Written by Panorama employee, Jacklynn Roberts. November 2015
In July we said farewell to a well known and beloved member of our arboretum. A 47 year old sequoia tree had become diseased and in danger of falling. The news that it had to come down safely before it fell on its own was hard for our community to hear but we knew it had to be done. So we gathered around and watched the two day process of tree felling so we wouldn’t forget the beauty of what stood there before. Read one resident’s farewell thoughts here.
After the tree came down, pieces of its trunk were taken for repurposing throughout the campus. Many took small pieces as a token of memorial in their own home, while others had plans for larger pieces. One such case resulted in a beautiful piece of native style art by resident artist, Chuck Magnusson.
In this carving, the top face represents the life of the tree. The bottom face, a traditional native death mask, represents the death and felling of the tree. While the middle, an owl face, represents the life and sanctuary the tree provided for birds.
About the Artist
Eighteen years ago, Chuck Magnusson took a class at the Seattle Art Museum that taught him to carve in a traditional style with traditional tools, adze, and knives. Since then, he has been carving masks, bowls, and ceremonial rattles. He still considers himself a student of this stunning art form and the amazing culture of the First Nation people who brought it to us.

====

QUESTIONS TO ANSWER
A. Recast the paragraph of the sequoia article beginning "In this carving" as a short list of the carving's three faces and what each represents.
B. Put this sentence from the sequoia article into Spanish: "After the tree came down, pieces of its trunk were taken for repurposing throughout the campus."

Dataset excerpts
====

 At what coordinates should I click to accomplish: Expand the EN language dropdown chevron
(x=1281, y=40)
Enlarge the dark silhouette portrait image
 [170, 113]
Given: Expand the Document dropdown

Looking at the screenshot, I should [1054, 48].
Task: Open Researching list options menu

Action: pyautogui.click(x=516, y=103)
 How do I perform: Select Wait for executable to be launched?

====

RESPONSES BY TASK
A.
- Top face: the life of the tree
- Bottom face (a traditional native death mask): the death and felling of the tree
- Middle face (an owl): the life and sanctuary the tree provided for birds

B. Después de que cayó el árbol, se tomaron trozos de su tronco para reutilizarlos en todo el campus.